Travail demandé:
A) Prélevez dans l'extrait, mot pour mot, le passage allant de « Louise avant sa » jusqu'à « père l’a fait. ».
B) Traduisez en anglais cette phrase de l'extrait : « Le titre en lui-même est un superbe oxymore qui nous éclaire sur le contenu du livre. »
---------- Extrait ----------
Naissance d’un père, livre oxymore universel.

Le titre en lui-même est un superbe oxymore qui nous éclaire sur le contenu du livre. On donne naissance à un enfant, bien sûr, mais qui s’est intéressé à la façon dont on devient père ? C’est bien une façon de naître, puisque c’est un nouvel individu qui apparaît avec l’irruption d’un enfant dans sa vie.

L’argument de départ est simple : Romain, chauffeur de taxi, partage la vie de Louise, violoncelliste dans un orchestre qui va bientôt accoucher d’une petite fille. Mais nous sommes chez Bénégui, et cela ne peut bien sûr pas rester longtemps paisible. Les heureux futurs parents ont une histoire compliquée bien actuelle. Tout d’abord le bébé était déjà conçu lorsque Louise a rencontré Romain par l’intermédiaire de sa meilleure amie, harpiste dans l’orchestre et sœur de Romain. Demi-sœur plus exactement, et c’est important : le père de Romain, grand mathématicien, a eu trois enfants avec trois femmes différentes avant de disparaître dans la nature. Maya, Romain et Shirley Longueville n’ont pas eu de père, mais l’absent hante leur vie. Les deux jeunes femmes passent d’une aventure insatisfaisante à une autre, et leur frère, ancien grand sportif qui a abandonné la compétition après un accident semble tout aussi fragile. Demi-famille, enfants instables. Au fond un miroir de notre société.

Louise avant sa rencontre avec Romain semblait tout aussi perdue, elle aussi passait d’une aventure à l’autre, sans se protéger parce qu’elle pensait ne pas pouvoir avoir d’enfant suite à trois avortements. Fragilités diverses et au milieu de tout cela, la grossesse de Louise. Romain est resté parce qu’il aime Louise, mais cet enfant qui a poussé dans son ventre c’est autre chose… Louise pense que c’est difficile parce qu’il n’est pas le géniteur, Romain a peur de se sauver comme son père l’a fait.

Ainsi, ligne après ligne, sur les feuilles où Louise consignait ses idées, les Chloé, Éva, Emma, Léone, Alessia, Gabrielle, Paloma ou Clara avaient défilé, lui chuchotant tour à tour qu’il n’était pas leur père. Et aucun prénom ne lui avait épargné ce refrain.

Arrive une  énorme tempête qui va tout bousculer : Louise se retrouve en salle de travail avec une autre parturiente, Sandrine Brunoy ; après bien des péripéties Romain se retrouve seul avec les deux femmes qu’il va devoir aider à mettre au monde leur enfant respectif.
---------- Bloc de données ----------
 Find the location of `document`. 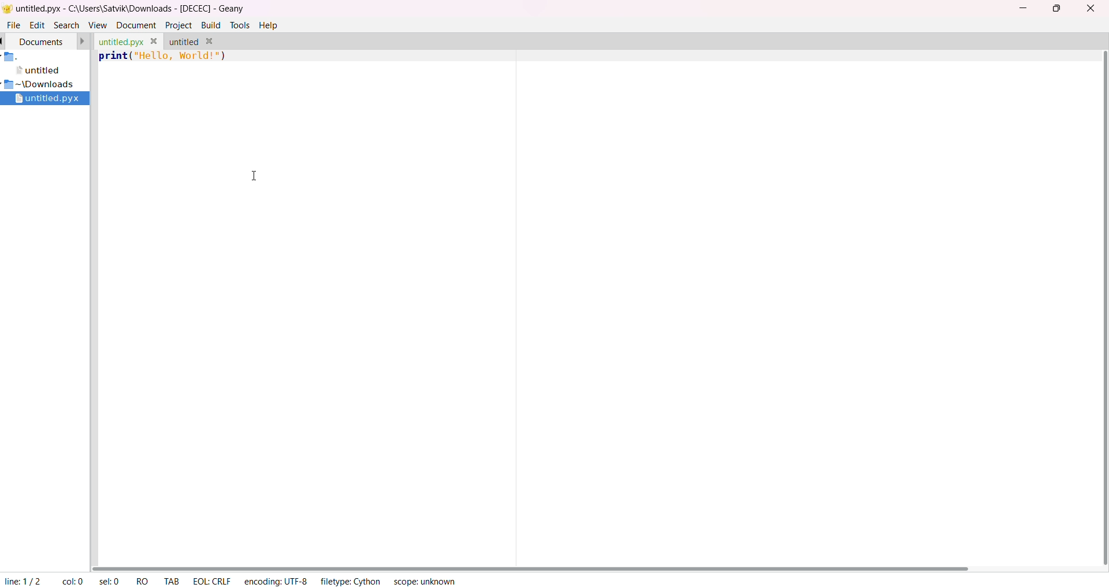

document is located at coordinates (43, 42).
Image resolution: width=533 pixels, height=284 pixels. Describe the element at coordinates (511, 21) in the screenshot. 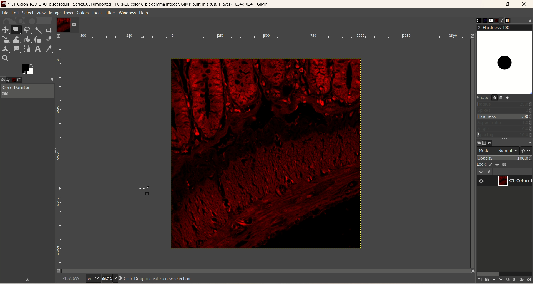

I see `gradient` at that location.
----------
Réponses par consigne:
A)
Louise avant sa rencontre avec Romain semblait tout aussi perdue, elle aussi passait d’une aventure à l’autre, sans se protéger parce qu’elle pensait ne pas pouvoir avoir d’enfant suite à trois avortements. Fragilités diverses et au milieu de tout cela, la grossesse de Louise. Romain est resté parce qu’il aime Louise, mais cet enfant qui a poussé dans son ventre c’est autre chose… Louise pense que c’est difficile parce qu’il n’est pas le géniteur, Romain a peur de se sauver comme son père l’a fait.

B) The title itself is a superb oxymoron that sheds light on the content of the book.